## [Objectif A]
Mettez en forme les enregistrements, de la ligne contenant "The width and" jusqu'à la ligne contenant "[x=722, y=18]" incluse, en un CSV à deux colonnes nommées enonce et cible. Produisez une ligne par enregistrement, avec chaque valeur dans un seul champ entre guillemets et les sauts de ligne remplacés par des espaces.

## [Texte cité]
Le grand philosophe marxiste Gerald Allan Cohen n’était pas parmi eux, et dans la chronique de cette semaine, j’aimerais examiner ce qu’il dit du socialisme de marché dans son essai The Future of a Disillusion, publié dans la New Left Review (novembre-décembre 1991).

Cohen reconnaît que les socialistes ont eu tort de penser que le marché est inefficace :

Nous savons maintenant que le point de vue socialiste traditionnel sur le manque de planification du marché était mal conçu. Il ne reconnaissait pas à quel point le marché non planifié organise remarquablement bien l’information et, en fait, à quel point il est difficile pour un centre de planification de posséder lui-même l’information sur les préférences et les possibilités de production dispersées sur le marché dans un système non planifié. Même si l’ordinateur du planificateur pouvait faire des merveilles avec ces informations, le problème est qu’il existe des obstacles systématiques à leur collecte : dans cette mesure, Von Mises et Hayek avaient raison.

Certains socialistes qui défendaient la planification centrale affirmaient qu’elle permettait à l’économie d’être sous le contrôle conscient de la société. En général, ces personnes affirmaient qu’une société contrôlée consciemment était plus productive que sa rivale de marché prétendument irrationnelle. Mais, comme le souligne Cohen, l’affirmation d’une rationalité supérieure est distincte de l’affirmation d’une plus grande efficacité.

## [Enregistrements listés]
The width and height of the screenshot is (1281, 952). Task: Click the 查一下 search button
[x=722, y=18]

...

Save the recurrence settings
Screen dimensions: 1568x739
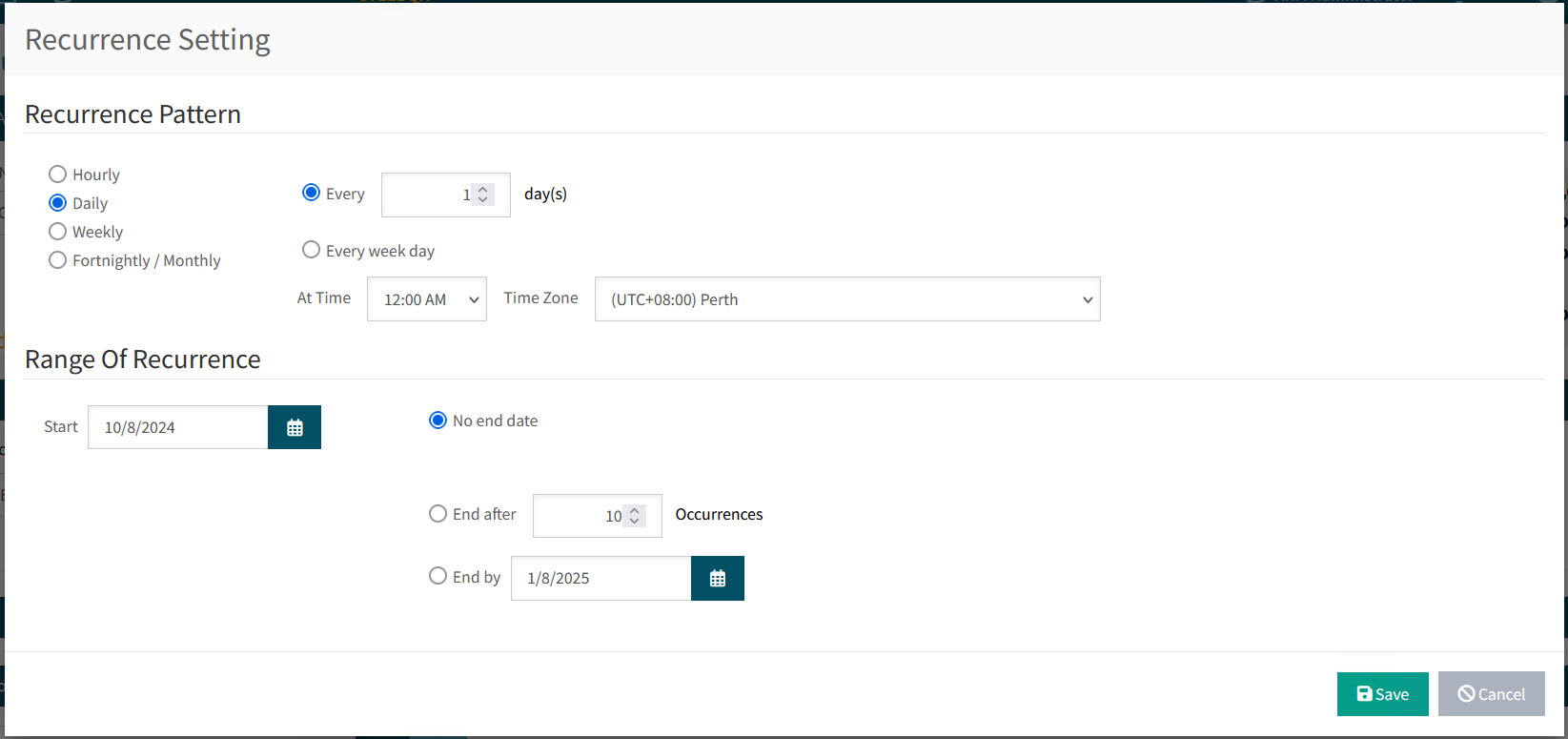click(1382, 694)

## [Objectif B]
Poursuivez le texte sur Cohen et le socialisme de marché à partir de sa dernière phrase.

## [Résultat attendu A]
enonce,cible
"The width and height of the screenshot is (1281, 952). Task: Click the 查一下 search button","[x=722, y=18]"

## [Résultat attendu B]
Il est remarquable que Cohen rejette l’argument du contrôle conscient, bien qu’il ait été l’un des piliers du mouvement socialiste :

L’objection socialiste traditionnelle à l’absence de plan mettait toutefois l’accent sur le fait que la production par le marché de résultats massifs non planifiés, considérés comme tels, c’est-à-dire indépendamment des désavantages et des injustices particuliers de ces résultats, signifie que la société n’est pas maîtresse de son propre destin. Marx et Engels n’étaient pas favorables à la planification, uniquement en raison des conséquences économiques avantageuses qu’ils pensaient qu’elle aurait, mais aussi en raison de l’importance de la planification en tant que réalisation de l’idée, dérivée sans aucun doute de l’héritage hégélien dans lequel ils travaillaient, d’une humanité qui s’élève à la conscience et au contrôle d’elle-même

[…]

À mon avis, cette idée est tout à fait déplacée. L’autogestion individuelle, le fait qu’une personne détermine le cours de sa propre vie, peut avoir une valeur en soi, mais l’autogestion collective n’en a pas […] Ce n’est pas la même chose que la démocratie, car une démocratie peut décider que certaines choses ne doivent pas être soumises à un objectif collectif. Et je pense qu’elle devrait décider ce qui doit relever de l’objectif collectif sur une base purement instrumentale, c’est-à-dire en fonction de la tendance de l’action collective à promouvoir ou à contrecarrer d’autres valeurs […] Le simple fait qu’il n’y ait pas d’objectif social ne nuit à personne.

Pour Cohen, les problèmes du socialisme de marché sont ailleurs.

Même s’il s’avère que le système fonctionne, il craint qu’il ne conduise les socialistes à modifier leurs préférences d’une manière moralement contestable. Les gens ont tendance à avoir des « préférences adaptatives » – ils ont tendance à ajuster ce qu’ils pensent être le meilleur résultat possible à la situation existante, et cela peut conduire à l’acceptation de ce qui est en fait moins que la meilleure chose possible, et qui pourrait, à certains égards, être carrément mauvais.

Parmi ces mauvaises choses, Cohen pensait qu’il y avait l’idée de plus en plus répandue selon laquelle les gens devraient gagner des revenus et des richesses en raison de leurs capacités et de leurs réalisations.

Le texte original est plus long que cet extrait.